> **Task statement**:
Please restate the records below word for word, leaving out every picture.

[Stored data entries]
•••••

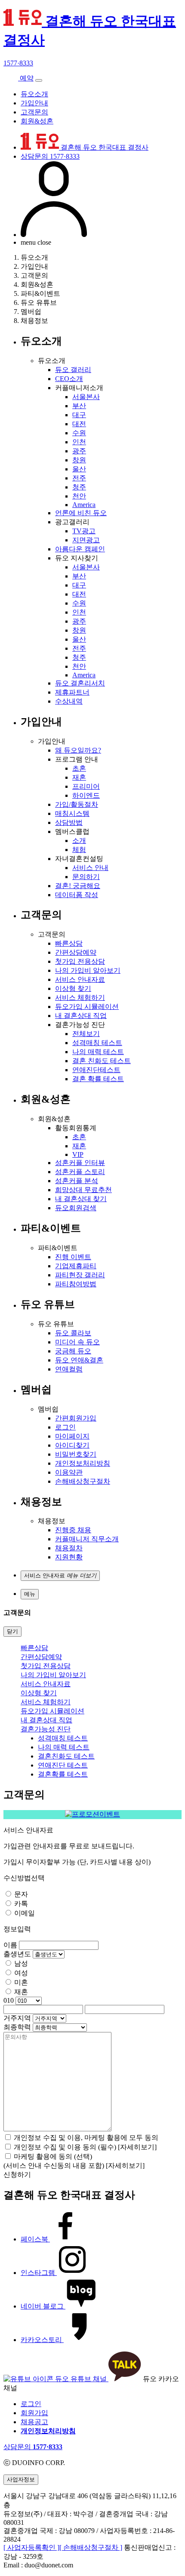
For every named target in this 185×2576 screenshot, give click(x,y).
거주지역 (17, 2018)
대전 (79, 423)
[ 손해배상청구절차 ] (90, 2547)
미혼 (21, 1982)
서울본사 (86, 396)
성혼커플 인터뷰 (80, 1162)
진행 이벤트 (73, 1256)
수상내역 (69, 701)
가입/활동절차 (76, 804)
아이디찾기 (72, 1445)
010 (8, 2000)
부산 (79, 405)
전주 (79, 478)
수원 (79, 433)
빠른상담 (69, 943)
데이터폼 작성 (76, 894)
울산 (79, 469)
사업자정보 (21, 2479)
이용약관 (69, 1472)
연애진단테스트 (96, 1069)
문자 (21, 1894)
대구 (79, 414)
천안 (79, 496)
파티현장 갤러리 (80, 1275)
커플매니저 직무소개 (87, 1539)
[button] (60, 1576)
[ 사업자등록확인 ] (31, 2547)
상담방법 (69, 822)
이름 (10, 1945)
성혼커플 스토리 (80, 1171)
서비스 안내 (90, 867)
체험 (79, 849)
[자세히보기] (137, 2147)
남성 (21, 1963)
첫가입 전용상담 (80, 961)
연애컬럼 (69, 1369)
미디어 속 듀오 (77, 1342)
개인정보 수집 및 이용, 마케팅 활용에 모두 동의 (86, 2137)
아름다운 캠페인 (80, 549)
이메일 (24, 1913)
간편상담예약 (75, 952)
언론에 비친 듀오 (81, 512)
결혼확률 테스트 (63, 1774)
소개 (79, 840)
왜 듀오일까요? (78, 750)
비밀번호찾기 (75, 1454)
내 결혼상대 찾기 (81, 1198)
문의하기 (86, 876)
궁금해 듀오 (73, 1351)
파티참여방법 (75, 1284)
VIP (77, 1154)
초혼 (79, 768)
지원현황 (69, 1557)
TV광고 (84, 531)
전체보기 (86, 1033)
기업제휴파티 (75, 1266)
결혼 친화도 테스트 (101, 1060)
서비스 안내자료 (80, 979)
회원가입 (34, 2412)
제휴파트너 (72, 692)
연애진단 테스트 (63, 1765)
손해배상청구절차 (82, 1481)
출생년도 (17, 1954)
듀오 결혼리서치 (80, 683)
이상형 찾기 (73, 988)
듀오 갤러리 (73, 369)
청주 (79, 487)
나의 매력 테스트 (98, 1051)
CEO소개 (69, 378)
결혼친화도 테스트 (66, 1756)
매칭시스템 (72, 813)
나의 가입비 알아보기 (87, 970)
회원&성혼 (37, 121)
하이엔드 (86, 795)
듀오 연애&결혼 (79, 1360)
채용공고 (34, 2421)
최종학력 (17, 2027)
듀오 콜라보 (73, 1333)
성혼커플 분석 (76, 1180)
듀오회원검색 (75, 1207)
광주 (79, 451)
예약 (26, 78)
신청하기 (17, 2174)
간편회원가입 (75, 1418)
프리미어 (86, 786)
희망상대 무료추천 (83, 1189)
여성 (21, 1973)
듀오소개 (34, 94)
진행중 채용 (73, 1530)
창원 (79, 460)
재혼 (79, 777)
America (84, 504)
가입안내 (34, 103)
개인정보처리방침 (82, 1463)
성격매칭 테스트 (97, 1042)
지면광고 (86, 540)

•••••

> **Task solution**:
For every named target in this 185×2576 screenshot, give click(x,y).
거주지역 (17, 2018)
대전 (79, 423)
[ 손해배상청구절차 ] (90, 2547)
미혼 (21, 1982)
서울본사 (86, 396)
성혼커플 인터뷰 (80, 1162)
진행 이벤트 (73, 1256)
수상내역 (69, 701)
가입/활동절차 (76, 804)
아이디찾기 (72, 1445)
010 (8, 2000)
부산 (79, 405)
전주 (79, 478)
수원 (79, 433)
빠른상담 (69, 943)
데이터폼 작성 (76, 894)
울산 (79, 469)
사업자정보 (21, 2479)
이용약관 (69, 1472)
연애진단테스트 (96, 1069)
문자 (21, 1894)
대구 (79, 414)
천안 (79, 496)
파티현장 갤러리 (80, 1275)
커플매니저 직무소개 (87, 1539)
[button] (60, 1576)
[ 사업자등록확인 ] (31, 2547)
상담방법 (69, 822)
이름 (10, 1945)
성혼커플 스토리 (80, 1171)
서비스 안내 (90, 867)
체험 (79, 849)
[자세히보기] (137, 2147)
남성 (21, 1963)
첫가입 전용상담 (80, 961)
연애컬럼 (69, 1369)
미디어 속 듀오 (77, 1342)
개인정보 수집 및 이용, 마케팅 활용에 모두 동의 (86, 2137)
아름다운 캠페인 (80, 549)
이메일 (24, 1913)
간편상담예약 (75, 952)
언론에 비친 듀오 (81, 512)
결혼확률 테스트 (63, 1774)
소개 (79, 840)
왜 듀오일까요? (78, 750)
비밀번호찾기 (75, 1454)
내 결혼상대 찾기 (81, 1198)
문의하기 (86, 876)
궁금해 듀오 (73, 1351)
파티참여방법 (75, 1284)
VIP (77, 1154)
초혼 (79, 768)
지원현황 (69, 1557)
TV광고 (84, 531)
전체보기 (86, 1033)
기업제휴파티 (75, 1266)
결혼 친화도 테스트 (101, 1060)
서비스 안내자료 (80, 979)
회원가입 (34, 2412)
제휴파트너 (72, 692)
연애진단 테스트 (63, 1765)
손해배상청구절차 (82, 1481)
출생년도 (17, 1954)
듀오 결혼리서치 (80, 683)
이상형 찾기 (73, 988)
듀오 갤러리 (73, 369)
청주 (79, 487)
나의 매력 테스트 (98, 1051)
CEO소개 (69, 378)
결혼친화도 테스트 (66, 1756)
매칭시스템 (72, 813)
나의 가입비 알아보기 (87, 970)
회원&성혼 (37, 121)
하이엔드 (86, 795)
듀오 연애&결혼 (79, 1360)
채용공고 (34, 2421)
최종학력 (17, 2027)
듀오 콜라보 (73, 1333)
성혼커플 분석 (76, 1180)
듀오회원검색 (75, 1207)
광주 (79, 451)
예약 (26, 78)
신청하기 (17, 2174)
간편회원가입 (75, 1418)
프리미어 (86, 786)
희망상대 무료추천 (83, 1189)
여성 (21, 1973)
듀오소개 (34, 94)
진행중 채용 (73, 1530)
창원 (79, 460)
재혼 (79, 777)
America (84, 504)
가입안내 (34, 103)
개인정보처리방침 (82, 1463)
성격매칭 테스트 (97, 1042)
지면광고 (86, 540)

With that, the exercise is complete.